---------- Dataset content

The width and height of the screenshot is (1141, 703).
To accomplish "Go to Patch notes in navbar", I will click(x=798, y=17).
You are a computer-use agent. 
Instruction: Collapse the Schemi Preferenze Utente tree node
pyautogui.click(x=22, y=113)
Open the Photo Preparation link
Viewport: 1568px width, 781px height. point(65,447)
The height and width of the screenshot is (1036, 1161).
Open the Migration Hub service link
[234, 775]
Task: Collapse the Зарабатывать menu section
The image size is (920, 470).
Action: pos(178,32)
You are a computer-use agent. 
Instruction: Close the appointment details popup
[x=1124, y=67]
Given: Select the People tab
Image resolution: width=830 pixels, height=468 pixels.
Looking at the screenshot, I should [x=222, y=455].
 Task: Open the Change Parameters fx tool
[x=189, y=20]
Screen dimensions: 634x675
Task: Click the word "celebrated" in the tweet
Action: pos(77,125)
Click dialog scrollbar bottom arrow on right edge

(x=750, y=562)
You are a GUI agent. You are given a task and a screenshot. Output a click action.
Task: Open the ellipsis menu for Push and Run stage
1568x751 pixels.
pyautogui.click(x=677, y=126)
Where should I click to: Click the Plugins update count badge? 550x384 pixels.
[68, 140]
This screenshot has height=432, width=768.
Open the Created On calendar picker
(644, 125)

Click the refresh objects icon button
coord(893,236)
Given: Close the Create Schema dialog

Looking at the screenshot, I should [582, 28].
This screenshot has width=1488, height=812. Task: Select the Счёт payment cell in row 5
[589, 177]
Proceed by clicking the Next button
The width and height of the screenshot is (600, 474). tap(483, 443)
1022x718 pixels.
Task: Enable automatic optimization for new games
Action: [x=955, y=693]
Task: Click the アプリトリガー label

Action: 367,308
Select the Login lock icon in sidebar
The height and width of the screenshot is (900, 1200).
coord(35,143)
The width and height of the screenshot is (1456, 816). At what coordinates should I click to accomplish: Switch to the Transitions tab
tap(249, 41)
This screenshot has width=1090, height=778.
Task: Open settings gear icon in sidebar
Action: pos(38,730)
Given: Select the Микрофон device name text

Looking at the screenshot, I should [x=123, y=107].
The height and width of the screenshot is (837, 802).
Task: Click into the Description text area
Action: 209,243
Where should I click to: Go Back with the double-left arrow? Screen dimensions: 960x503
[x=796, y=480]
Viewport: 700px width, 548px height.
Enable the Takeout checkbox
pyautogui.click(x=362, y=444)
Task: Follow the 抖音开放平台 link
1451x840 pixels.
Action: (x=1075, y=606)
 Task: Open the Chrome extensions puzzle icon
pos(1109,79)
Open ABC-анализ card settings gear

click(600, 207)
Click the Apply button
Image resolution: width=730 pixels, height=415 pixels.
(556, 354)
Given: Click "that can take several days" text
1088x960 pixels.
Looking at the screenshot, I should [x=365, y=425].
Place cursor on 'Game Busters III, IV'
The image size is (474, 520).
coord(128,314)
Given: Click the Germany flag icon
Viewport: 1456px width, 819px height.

--------------------

Problem requirements →
Locate all lines in the listing above with the word "menu". Copy them.

Exercise response →
Task: Collapse the Зарабатывать menu section
Task: Open the ellipsis menu for Push and Run stage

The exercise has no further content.